DIRECTIONS FOR THIS TASK: Please set down only the lines between the line containing "How do I perform: Click the BEST" and the end of the records, inclusive, exactly as they stand.

▼

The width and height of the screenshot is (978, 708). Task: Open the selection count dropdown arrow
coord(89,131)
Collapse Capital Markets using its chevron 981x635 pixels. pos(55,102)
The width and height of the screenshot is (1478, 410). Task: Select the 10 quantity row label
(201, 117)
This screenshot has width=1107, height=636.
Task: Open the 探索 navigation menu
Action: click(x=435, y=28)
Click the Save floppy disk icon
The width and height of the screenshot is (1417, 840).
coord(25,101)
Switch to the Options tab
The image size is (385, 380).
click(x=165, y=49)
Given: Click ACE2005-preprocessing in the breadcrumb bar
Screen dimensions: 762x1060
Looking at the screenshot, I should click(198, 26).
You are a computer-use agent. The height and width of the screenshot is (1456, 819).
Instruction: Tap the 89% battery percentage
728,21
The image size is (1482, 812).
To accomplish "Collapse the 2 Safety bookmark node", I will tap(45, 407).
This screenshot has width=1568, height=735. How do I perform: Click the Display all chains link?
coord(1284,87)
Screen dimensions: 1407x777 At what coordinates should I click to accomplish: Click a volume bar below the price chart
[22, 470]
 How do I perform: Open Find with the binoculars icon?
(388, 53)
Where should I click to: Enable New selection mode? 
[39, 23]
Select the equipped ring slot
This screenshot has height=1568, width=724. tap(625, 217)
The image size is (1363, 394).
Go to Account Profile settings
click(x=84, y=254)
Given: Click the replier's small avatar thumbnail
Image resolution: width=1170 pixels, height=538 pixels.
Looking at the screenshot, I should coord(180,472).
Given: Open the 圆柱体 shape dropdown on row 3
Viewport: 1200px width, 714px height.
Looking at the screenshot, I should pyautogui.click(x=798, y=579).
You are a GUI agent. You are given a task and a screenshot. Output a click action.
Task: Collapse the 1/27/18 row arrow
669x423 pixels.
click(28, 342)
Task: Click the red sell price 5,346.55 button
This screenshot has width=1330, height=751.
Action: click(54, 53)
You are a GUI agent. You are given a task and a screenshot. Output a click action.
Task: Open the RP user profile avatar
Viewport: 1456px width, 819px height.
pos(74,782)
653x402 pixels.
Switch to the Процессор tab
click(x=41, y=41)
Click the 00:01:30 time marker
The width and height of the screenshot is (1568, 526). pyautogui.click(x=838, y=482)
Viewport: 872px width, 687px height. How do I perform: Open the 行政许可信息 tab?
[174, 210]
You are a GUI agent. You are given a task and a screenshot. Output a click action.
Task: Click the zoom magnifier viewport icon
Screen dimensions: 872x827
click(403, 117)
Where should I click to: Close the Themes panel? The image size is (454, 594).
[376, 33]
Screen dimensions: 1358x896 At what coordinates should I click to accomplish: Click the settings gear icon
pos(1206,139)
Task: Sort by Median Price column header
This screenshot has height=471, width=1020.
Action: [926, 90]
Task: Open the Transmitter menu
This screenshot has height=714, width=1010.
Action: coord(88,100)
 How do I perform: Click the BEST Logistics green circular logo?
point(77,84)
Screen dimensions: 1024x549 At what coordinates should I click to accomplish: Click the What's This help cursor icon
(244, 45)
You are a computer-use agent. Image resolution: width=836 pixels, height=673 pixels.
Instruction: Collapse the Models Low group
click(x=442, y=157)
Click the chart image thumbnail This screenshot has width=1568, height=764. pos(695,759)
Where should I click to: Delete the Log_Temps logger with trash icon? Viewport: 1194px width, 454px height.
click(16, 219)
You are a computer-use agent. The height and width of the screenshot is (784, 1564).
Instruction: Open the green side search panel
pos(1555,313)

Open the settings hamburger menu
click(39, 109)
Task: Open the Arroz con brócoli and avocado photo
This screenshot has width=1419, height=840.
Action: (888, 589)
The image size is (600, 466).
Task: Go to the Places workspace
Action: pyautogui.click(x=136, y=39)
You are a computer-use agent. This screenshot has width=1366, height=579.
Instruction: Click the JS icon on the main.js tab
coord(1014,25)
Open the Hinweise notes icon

▲

EXPECTED ANSWER:
 How do I perform: Click the BEST Logistics green circular logo?
point(77,84)
Screen dimensions: 1024x549 At what coordinates should I click to accomplish: Click the What's This help cursor icon
(244, 45)
You are a computer-use agent. Image resolution: width=836 pixels, height=673 pixels.
Instruction: Collapse the Models Low group
click(x=442, y=157)
Click the chart image thumbnail This screenshot has width=1568, height=764. pos(695,759)
Where should I click to: Delete the Log_Temps logger with trash icon? Viewport: 1194px width, 454px height.
click(16, 219)
You are a computer-use agent. The height and width of the screenshot is (784, 1564).
Instruction: Open the green side search panel
pos(1555,313)

Open the settings hamburger menu
click(39, 109)
Task: Open the Arroz con brócoli and avocado photo
This screenshot has width=1419, height=840.
Action: (888, 589)
The image size is (600, 466).
Task: Go to the Places workspace
Action: pyautogui.click(x=136, y=39)
You are a computer-use agent. This screenshot has width=1366, height=579.
Instruction: Click the JS icon on the main.js tab
coord(1014,25)
Open the Hinweise notes icon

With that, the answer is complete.